Soil biology is the study of the organisms living in soil and their activities; soil organic matter is the carbon-containing material derived from plant, animal, and microbial residues at various stages of decomposition, including stabilized humus.

Scope

This area covers the nature and stabilization of soil organic matter and humus, the microbial communities that decompose and transform it, the soil fauna that fragment and mix the soil, and the mineralization and immobilization processes that govern nutrient release. It treats the soil as a living system whose biology underlies fertility and carbon storage.

Sub-topics

Core questions

  • What is soil organic matter, and why does some of it persist for centuries?
  • Which organisms make up the soil community and what do they do?
  • How do soil animals fragment residues and mix the soil?
  • How do decomposition and microbial activity release or tie up nutrients?

==============================

Task prompt: Duplicate the part of the soil biology text starting with "Core questions" and going on through "do they do?". Rely on the soil biology text by itself.

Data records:

==============================

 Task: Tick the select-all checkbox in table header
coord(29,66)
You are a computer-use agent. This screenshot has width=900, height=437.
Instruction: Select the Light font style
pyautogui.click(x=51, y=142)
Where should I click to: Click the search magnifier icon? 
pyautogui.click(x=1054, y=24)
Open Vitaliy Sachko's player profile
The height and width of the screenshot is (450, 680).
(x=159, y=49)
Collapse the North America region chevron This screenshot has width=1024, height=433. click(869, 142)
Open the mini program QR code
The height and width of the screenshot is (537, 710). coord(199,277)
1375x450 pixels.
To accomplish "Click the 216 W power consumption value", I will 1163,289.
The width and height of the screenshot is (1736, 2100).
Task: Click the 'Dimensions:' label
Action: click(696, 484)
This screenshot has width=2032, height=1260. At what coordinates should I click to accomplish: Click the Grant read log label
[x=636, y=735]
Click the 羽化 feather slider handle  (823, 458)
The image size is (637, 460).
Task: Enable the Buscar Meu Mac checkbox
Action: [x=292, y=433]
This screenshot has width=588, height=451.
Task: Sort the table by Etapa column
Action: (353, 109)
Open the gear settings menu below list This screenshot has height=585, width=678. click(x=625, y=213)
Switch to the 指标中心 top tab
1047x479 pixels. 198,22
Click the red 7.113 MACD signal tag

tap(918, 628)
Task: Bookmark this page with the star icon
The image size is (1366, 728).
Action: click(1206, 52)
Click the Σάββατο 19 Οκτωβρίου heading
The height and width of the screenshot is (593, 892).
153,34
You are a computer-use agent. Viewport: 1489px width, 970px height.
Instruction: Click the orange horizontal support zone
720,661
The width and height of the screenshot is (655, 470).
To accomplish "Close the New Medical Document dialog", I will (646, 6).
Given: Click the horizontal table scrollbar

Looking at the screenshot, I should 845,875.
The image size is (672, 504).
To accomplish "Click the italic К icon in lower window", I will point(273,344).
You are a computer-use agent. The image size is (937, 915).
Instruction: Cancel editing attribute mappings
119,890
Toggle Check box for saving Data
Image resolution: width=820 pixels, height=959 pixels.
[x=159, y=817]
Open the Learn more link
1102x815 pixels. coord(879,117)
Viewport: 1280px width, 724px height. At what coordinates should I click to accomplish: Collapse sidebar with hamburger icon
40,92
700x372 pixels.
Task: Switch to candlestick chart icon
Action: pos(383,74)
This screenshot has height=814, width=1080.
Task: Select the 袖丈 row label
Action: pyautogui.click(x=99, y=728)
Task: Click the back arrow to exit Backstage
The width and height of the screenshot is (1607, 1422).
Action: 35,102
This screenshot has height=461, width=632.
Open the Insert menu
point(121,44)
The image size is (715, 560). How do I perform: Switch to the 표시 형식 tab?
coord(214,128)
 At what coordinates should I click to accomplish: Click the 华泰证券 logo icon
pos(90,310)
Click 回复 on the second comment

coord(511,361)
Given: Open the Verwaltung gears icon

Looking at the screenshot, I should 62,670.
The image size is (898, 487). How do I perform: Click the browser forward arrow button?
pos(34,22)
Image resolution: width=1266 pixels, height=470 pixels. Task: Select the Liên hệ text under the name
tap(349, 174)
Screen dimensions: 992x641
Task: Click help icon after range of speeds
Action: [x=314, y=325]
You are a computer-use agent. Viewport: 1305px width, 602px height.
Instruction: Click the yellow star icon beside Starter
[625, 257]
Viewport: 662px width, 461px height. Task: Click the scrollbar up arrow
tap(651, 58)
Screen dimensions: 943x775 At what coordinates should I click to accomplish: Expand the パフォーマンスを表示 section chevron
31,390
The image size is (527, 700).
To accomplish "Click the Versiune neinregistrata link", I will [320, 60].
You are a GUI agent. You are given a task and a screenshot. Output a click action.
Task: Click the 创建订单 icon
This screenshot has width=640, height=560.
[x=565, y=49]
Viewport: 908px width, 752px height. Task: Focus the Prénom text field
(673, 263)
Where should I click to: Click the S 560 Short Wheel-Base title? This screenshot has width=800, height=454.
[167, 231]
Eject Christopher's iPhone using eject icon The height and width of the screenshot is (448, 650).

==============================

Solution for this exercise:
Core questions

  • What is soil organic matter, and why does some of it persist for centuries?
  • Which organisms make up the soil community and what do they do?